Apache Spark - Easier and Faster Big Data

This Meetup is past

50 people went

Location visible to members

Details

You are invited to attend the FIRST Spark User’s Group meeting. (sponsored by Cloudera)

Apache Spark is an open-source data analytics cluster computing framework. Spark fits into the Hadoop open-source community, building on top of the Hadoop Distributed File System (HDFS). However, Spark is not tied to the two-stage MapReduce paradigm, and promises performance up to 100 times faster than Hadoop MapReduce for certain applications. Spark provides primitives for in-memory cluster computing that allows user programs to load data into a cluster's memory and query it repeatedly, making it well suited to machine learning algorithms.

PRESENTERS:

Amr Awadallah

CTO & Co-Founder, Cloudera

Before co-founding Cloudera in 2008, Amr (@awadallah) was an Entrepreneur-in-Residence at Accel Partners. Prior to joining Accel he served as Vice President of Product Intelligence Engineering at Yahoo!, and ran one of the very first organisations to use Hadoop for data analysis and business intelligence. Amr joined Yahoo after they acquired his first startup, VivaSmart, in July of 2000. Amr holds a Bachelor’s and Master’s degrees in Electrical Engineering from Cairo University, Egypt, and a Doctorate in Electrical Engineering from Stanford University.

Carlo Piva

Solution Architect, Cloudera

Carlo is a highly accomplished architect, technologist and data scientist with over 12 years of experience designing, implementing, and managing highly scalable software systems.
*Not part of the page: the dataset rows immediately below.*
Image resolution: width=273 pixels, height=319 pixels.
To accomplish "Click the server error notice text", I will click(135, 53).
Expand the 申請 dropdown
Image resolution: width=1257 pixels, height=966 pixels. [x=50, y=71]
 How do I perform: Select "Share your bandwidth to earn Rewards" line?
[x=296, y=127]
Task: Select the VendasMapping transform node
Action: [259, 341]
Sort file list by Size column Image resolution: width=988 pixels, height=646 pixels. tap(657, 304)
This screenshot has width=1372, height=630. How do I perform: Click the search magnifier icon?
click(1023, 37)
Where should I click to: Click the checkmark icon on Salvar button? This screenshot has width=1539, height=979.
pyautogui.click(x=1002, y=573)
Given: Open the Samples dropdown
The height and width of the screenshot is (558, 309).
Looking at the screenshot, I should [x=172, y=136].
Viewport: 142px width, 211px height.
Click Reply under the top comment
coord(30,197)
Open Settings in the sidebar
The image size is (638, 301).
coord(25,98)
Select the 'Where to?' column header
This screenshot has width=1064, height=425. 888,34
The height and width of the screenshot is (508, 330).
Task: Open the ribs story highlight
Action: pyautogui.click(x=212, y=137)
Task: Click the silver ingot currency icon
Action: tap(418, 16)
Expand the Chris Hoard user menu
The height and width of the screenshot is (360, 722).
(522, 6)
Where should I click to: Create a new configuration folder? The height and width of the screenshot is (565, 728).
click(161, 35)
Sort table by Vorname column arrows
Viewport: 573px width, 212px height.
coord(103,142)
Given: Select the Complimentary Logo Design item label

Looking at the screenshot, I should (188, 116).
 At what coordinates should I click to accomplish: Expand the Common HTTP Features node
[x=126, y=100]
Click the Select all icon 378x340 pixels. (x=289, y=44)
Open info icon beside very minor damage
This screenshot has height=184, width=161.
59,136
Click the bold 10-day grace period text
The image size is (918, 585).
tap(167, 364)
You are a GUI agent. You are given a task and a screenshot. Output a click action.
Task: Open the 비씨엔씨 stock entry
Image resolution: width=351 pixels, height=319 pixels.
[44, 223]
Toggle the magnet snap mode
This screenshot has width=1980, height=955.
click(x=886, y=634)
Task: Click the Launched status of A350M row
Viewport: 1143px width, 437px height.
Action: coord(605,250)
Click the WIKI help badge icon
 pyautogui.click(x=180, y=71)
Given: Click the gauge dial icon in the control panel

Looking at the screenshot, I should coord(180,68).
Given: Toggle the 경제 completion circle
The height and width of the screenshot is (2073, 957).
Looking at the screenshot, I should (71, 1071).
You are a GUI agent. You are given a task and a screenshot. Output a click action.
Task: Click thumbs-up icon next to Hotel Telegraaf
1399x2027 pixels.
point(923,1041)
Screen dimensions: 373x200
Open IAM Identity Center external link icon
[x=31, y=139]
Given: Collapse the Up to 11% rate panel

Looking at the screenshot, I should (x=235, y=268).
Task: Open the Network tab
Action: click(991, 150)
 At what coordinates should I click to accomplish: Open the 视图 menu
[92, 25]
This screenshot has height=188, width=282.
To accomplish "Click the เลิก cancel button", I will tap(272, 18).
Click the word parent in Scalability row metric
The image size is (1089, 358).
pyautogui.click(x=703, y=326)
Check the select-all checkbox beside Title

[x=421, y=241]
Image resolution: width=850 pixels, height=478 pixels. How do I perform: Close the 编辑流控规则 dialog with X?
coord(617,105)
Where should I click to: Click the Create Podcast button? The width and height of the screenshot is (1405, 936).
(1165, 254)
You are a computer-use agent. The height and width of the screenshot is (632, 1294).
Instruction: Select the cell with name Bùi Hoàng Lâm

Carlo has worked in the United States, Europe and Australia implementing Big Data solutions for start-ups, financial institutions, commercial firms, R&D firms, retail firms, and non-profit financial regulators. He has architecture experience across topic such as Hadoop, Big Data, Machine Learning, Scientific Algorithms, Computer Science, Financial Markets, High volume low latency back end software. Carlo holds a Master's degree in Computer Science.

ABSTRACT

Amr will give an overview of the Cloudera roadmap for Spark while Carlo will introduce the open source project, demo the high level libraries including streaming, SQL, and machine learning, and expand into how Spark can help you make better decisions easier and faster.